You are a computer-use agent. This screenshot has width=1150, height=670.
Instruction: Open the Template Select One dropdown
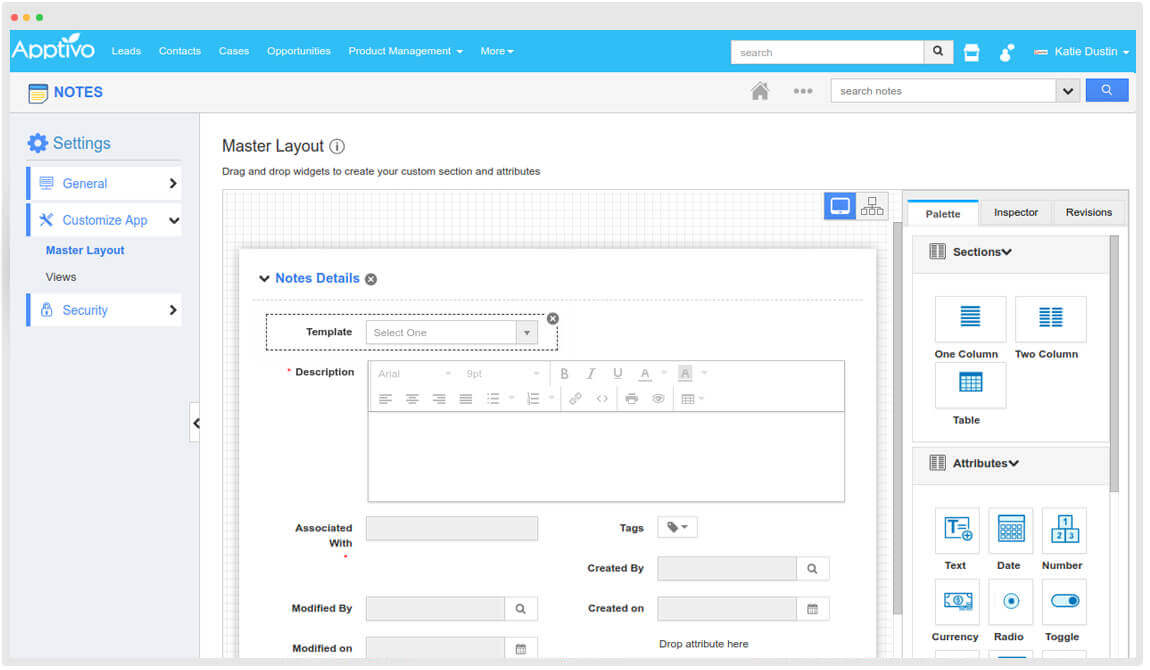tap(452, 333)
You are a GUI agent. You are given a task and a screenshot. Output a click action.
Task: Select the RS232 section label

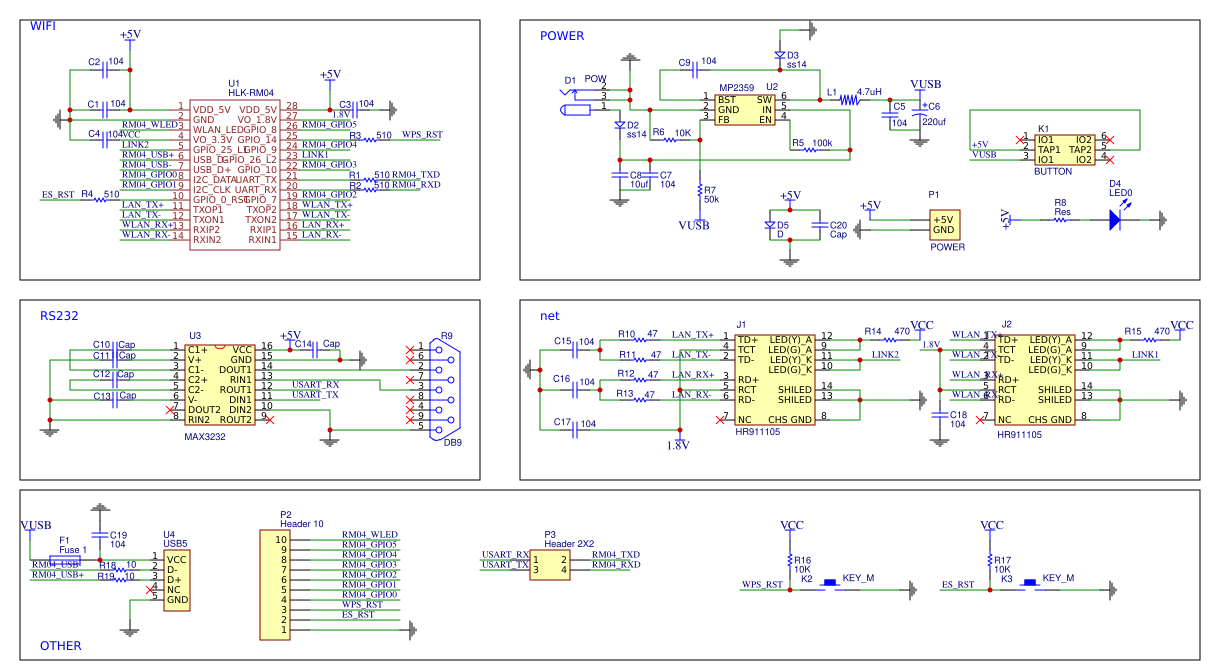(x=59, y=316)
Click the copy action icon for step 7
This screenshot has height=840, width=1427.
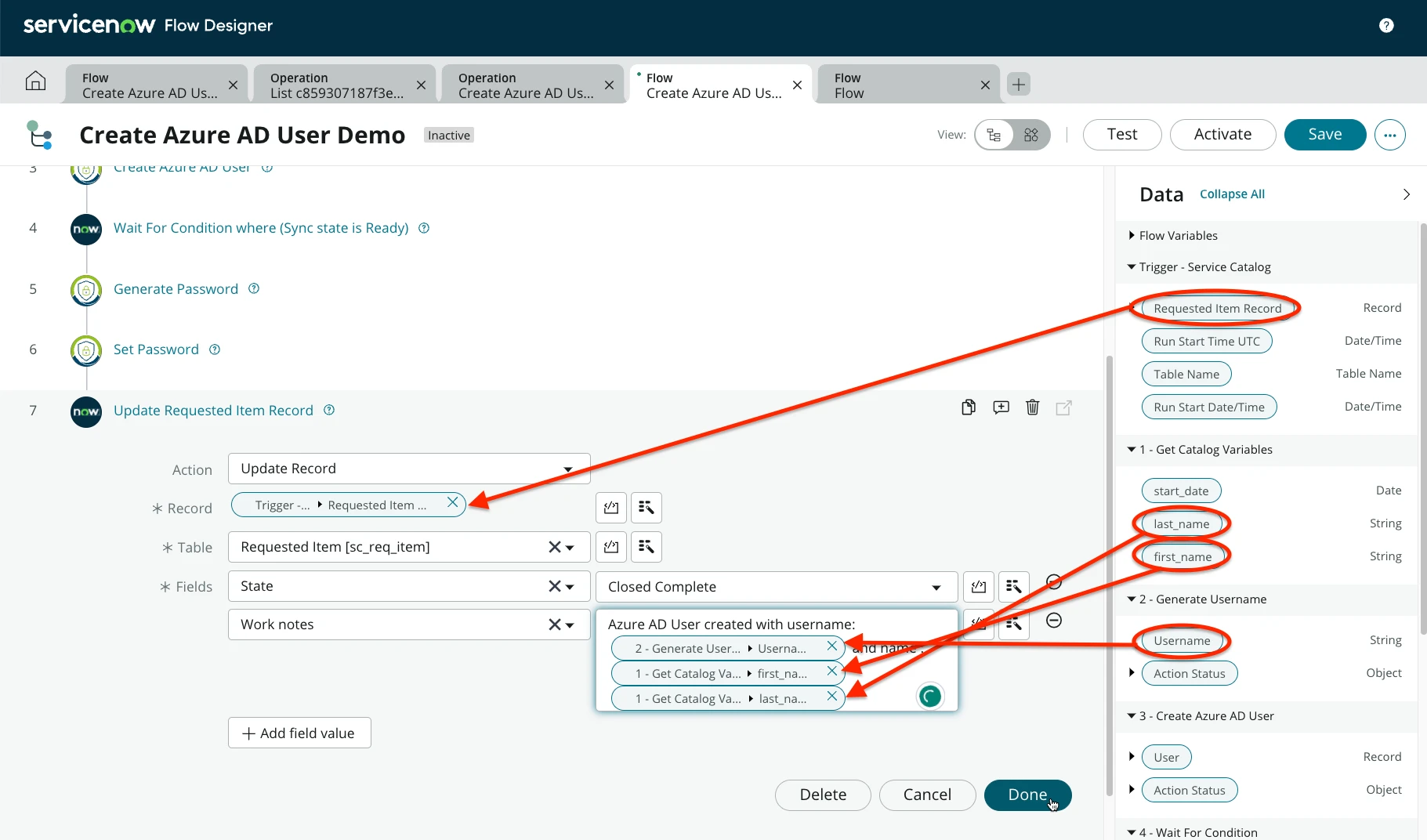969,407
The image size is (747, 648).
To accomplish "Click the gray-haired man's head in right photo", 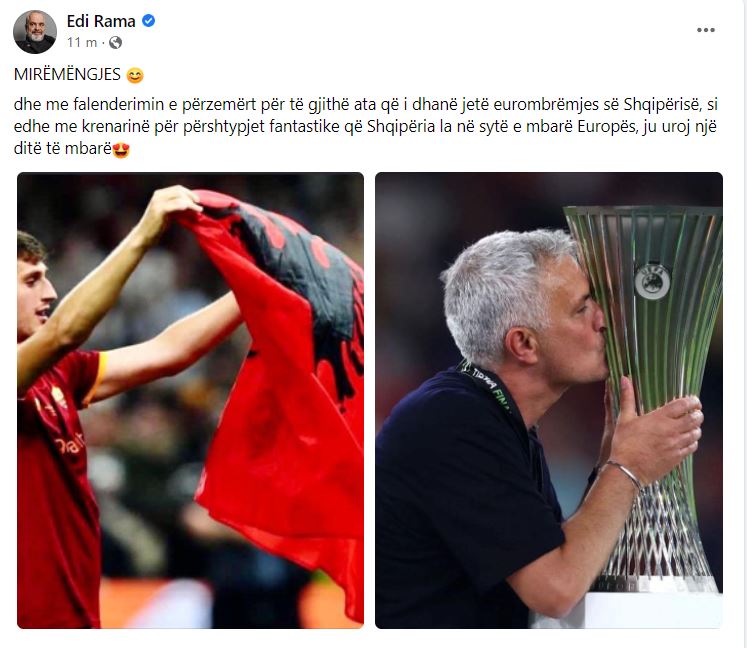I will (522, 305).
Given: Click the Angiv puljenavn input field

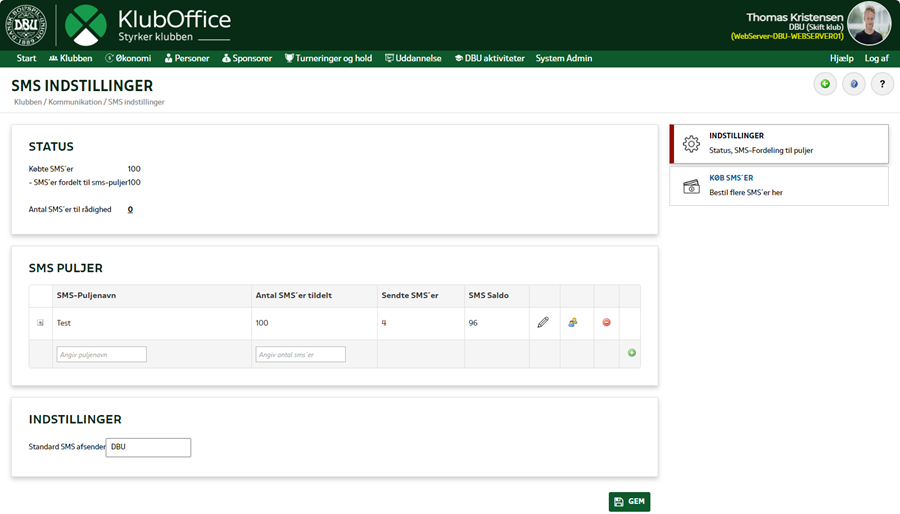Looking at the screenshot, I should [102, 354].
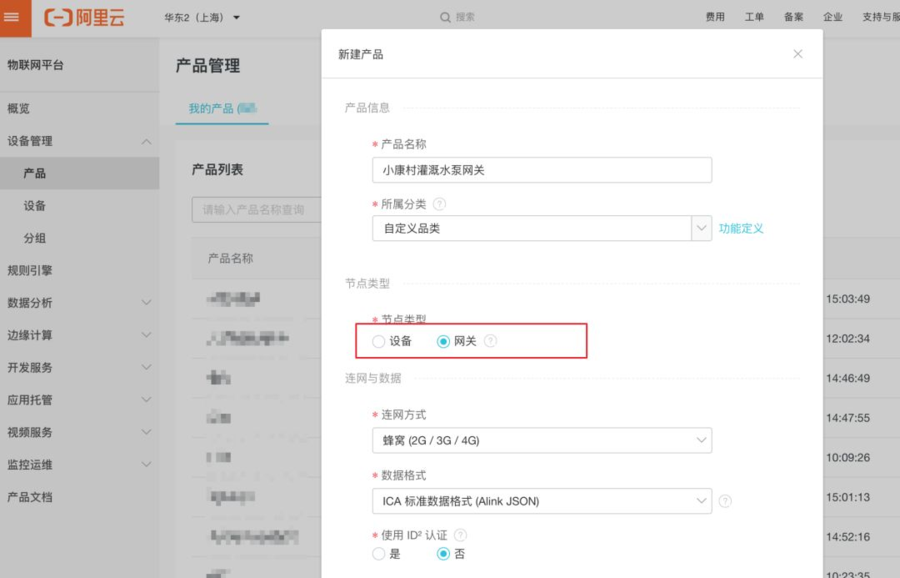
Task: Click the search magnifier icon
Action: coord(445,17)
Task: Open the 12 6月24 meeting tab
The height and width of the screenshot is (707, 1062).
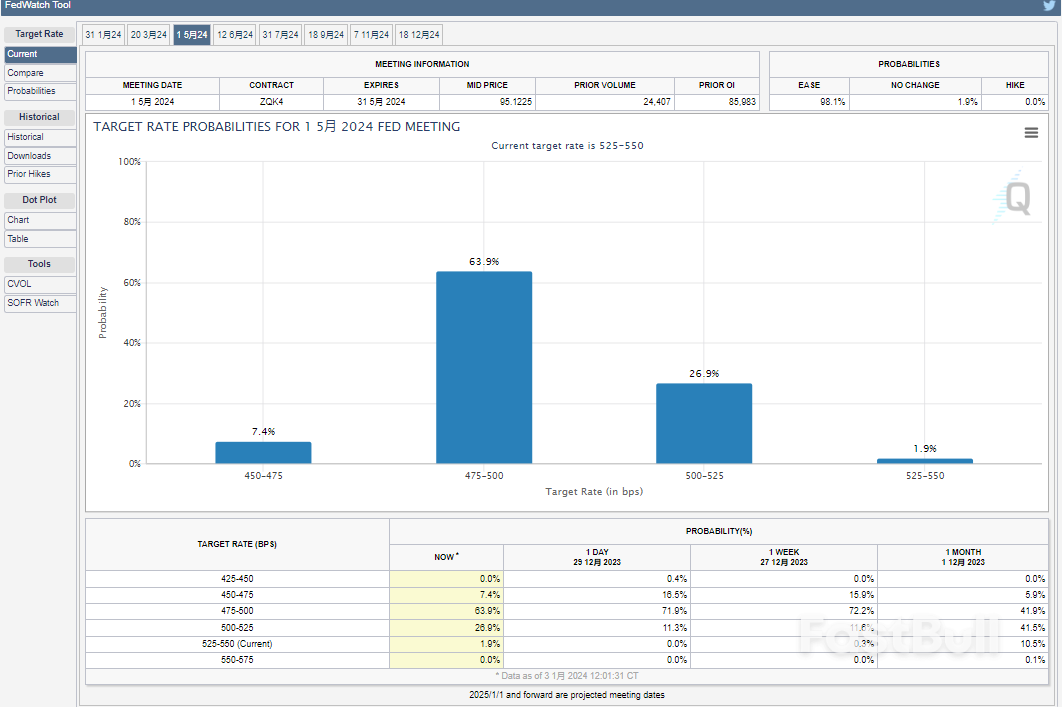Action: 235,35
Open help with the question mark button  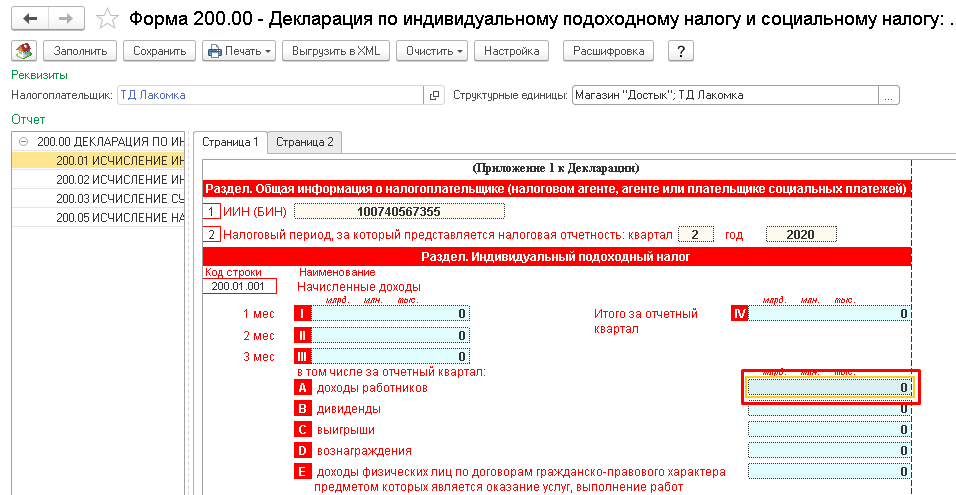click(680, 51)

──────────

**Task details**
Please restate the records starting with the line with "Given: Click the Angiv puljenavn input field" and going on through the line with "Action: 235,35", renaming "meeting tab" to "calendar tab" and keeping everything else unchanged. Leave out the pictures.

**Task response**
Given: Click the Angiv puljenavn input field

Looking at the screenshot, I should [102, 354].
Task: Click the search magnifier icon
Action: coord(445,17)
Task: Open the 12 6月24 calendar tab
The height and width of the screenshot is (707, 1062).
Action: 235,35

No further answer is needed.